En l’espèce, la demanderesse reste en défaut de démontrer concrètement que les autorités nigérianes ne soient ni disposées ni capables de lui assurer un niveau de protection suffisant, étant relevé qu’elle ne s’est à aucun moment adressée aux autorités en place.
Par ailleurs, il n’appert pas des éléments d’appréciation soumis au tribunal qu’une possibilité de fuite interne lui aurait été impossible, pareille possibilité de trouver refuge dans une autre partie de son pays d’origine paraissant tout à fait possible, étant entendu que la Convention de Genève vise le pays d’origine ou de nationalité d’un demandeur d’asile sans restriction territoriale et que le défaut d’établir des raisons suffisantes pour lesquelles un demandeur d’asile ne serait pas en mesure de s’installer dans une autre région de son pays d’origine et de profiter ainsi d’une possibilité de fuite interne doit être pris en compte pour refuser la reconnaissance du statut de réfugié (cf. trib. adm 10 janvier 2001, n° 12240 du rôle, Pas. adm. 2005, V° Etrangers, n° 62 et autres références y citées).
Il suit de ce qui précède que la demanderesse n’a pas fait état d’une persécution ou d’une crainte de persécution au sens de la Convention de Genève susceptible de justifier la reconnaissance du statut de réfugié dans son chef. Partant, le recours en réformation est à rejeter comme étant non fondé.

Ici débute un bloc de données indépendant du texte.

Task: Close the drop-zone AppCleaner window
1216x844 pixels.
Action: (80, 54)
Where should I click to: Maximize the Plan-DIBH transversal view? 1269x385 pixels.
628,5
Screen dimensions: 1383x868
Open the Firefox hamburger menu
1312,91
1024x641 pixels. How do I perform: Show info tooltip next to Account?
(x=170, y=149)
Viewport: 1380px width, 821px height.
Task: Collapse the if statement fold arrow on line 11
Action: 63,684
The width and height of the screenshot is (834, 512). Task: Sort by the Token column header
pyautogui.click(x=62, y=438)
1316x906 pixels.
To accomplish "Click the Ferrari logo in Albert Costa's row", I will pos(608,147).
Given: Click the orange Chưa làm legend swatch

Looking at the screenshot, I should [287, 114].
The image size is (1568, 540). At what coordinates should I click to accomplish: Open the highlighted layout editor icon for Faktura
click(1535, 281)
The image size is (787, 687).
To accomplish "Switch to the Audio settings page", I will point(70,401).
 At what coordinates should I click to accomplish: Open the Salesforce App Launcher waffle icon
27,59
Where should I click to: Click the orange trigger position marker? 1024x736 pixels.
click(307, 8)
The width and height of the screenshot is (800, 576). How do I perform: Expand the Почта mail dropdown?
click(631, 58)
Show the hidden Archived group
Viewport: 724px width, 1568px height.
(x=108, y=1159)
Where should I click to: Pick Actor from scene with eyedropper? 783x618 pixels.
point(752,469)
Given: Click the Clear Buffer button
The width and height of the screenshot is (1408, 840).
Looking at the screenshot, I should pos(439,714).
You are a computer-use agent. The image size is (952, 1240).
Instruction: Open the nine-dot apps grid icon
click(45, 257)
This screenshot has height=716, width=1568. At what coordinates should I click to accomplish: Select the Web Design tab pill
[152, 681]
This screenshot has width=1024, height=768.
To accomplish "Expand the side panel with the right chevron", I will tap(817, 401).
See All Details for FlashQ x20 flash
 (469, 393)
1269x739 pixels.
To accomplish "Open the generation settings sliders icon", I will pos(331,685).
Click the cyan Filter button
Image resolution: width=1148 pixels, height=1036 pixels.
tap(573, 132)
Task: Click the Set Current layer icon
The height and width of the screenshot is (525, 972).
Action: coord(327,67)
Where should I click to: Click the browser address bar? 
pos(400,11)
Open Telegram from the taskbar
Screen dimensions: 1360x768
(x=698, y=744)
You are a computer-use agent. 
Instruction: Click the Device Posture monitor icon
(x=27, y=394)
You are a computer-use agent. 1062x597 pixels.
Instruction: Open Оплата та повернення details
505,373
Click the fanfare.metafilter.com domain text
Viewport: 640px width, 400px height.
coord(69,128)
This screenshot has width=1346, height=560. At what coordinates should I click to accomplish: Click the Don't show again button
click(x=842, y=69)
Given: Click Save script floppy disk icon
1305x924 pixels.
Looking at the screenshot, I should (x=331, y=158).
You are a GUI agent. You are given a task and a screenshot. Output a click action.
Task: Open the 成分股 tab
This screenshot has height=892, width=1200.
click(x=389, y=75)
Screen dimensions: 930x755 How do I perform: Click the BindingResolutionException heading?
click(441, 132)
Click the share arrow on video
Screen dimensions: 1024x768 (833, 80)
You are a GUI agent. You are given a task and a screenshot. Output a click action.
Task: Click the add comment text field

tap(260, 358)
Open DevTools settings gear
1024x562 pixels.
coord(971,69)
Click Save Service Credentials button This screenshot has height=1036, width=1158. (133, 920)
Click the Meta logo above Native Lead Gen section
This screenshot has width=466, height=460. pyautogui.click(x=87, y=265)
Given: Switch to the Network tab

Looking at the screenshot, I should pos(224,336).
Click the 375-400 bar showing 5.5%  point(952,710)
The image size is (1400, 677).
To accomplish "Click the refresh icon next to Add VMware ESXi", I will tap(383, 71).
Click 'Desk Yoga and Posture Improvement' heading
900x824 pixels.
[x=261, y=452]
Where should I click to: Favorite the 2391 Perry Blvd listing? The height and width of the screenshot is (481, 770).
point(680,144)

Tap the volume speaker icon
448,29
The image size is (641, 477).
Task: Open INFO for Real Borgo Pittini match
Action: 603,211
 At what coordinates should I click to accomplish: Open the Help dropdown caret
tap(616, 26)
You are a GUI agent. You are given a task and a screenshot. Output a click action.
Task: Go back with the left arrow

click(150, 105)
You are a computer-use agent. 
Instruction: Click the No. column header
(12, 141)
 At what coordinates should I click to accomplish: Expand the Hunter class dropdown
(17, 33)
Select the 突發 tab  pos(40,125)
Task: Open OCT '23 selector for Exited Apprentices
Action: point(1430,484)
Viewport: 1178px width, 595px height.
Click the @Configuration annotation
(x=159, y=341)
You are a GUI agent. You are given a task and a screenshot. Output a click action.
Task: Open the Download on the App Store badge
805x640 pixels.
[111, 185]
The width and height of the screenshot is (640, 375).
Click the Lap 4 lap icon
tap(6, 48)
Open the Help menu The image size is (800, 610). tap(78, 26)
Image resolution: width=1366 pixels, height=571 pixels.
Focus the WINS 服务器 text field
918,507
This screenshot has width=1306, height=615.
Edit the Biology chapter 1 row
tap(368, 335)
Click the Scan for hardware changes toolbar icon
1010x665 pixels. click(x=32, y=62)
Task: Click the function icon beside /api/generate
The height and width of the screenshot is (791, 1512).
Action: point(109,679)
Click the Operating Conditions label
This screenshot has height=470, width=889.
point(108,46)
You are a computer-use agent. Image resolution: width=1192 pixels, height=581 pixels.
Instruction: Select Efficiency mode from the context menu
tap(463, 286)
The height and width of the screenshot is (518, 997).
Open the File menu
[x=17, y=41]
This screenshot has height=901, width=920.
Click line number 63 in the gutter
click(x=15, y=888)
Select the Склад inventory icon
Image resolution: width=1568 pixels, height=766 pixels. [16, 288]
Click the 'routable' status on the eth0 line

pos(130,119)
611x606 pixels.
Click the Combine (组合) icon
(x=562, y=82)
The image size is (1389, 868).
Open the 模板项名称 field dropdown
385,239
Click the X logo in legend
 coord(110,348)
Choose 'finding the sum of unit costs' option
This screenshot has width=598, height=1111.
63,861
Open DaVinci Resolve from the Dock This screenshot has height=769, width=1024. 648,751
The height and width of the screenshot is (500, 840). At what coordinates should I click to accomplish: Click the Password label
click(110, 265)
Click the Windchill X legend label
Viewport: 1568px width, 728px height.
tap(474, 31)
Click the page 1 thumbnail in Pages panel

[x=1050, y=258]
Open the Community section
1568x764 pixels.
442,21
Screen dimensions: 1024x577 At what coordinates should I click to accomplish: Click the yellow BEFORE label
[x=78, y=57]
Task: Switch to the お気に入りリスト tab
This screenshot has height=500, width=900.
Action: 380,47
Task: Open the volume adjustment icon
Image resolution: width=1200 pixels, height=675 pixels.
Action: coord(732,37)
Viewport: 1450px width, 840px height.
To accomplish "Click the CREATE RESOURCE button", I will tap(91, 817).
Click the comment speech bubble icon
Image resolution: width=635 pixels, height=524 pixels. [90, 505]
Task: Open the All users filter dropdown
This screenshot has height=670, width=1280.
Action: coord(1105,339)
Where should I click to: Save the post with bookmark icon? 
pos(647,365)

Par ces motifs, le tribunal administratif, deuxième chambre, statuant à l’égard de toutes les parties ;
reçoit le recours en réformation en la forme ;
au fond, le déclare non justifié et en déboute ;
condamne la demanderesse aux frais.
Ainsi jugé par:
M. Schroeder, premier juge, M. Spielmann, juge, Mme Gillardin, juge, et lu à l’audience publique du 26 juin 2006 par le premier juge, en présence de M. Legille, greffier.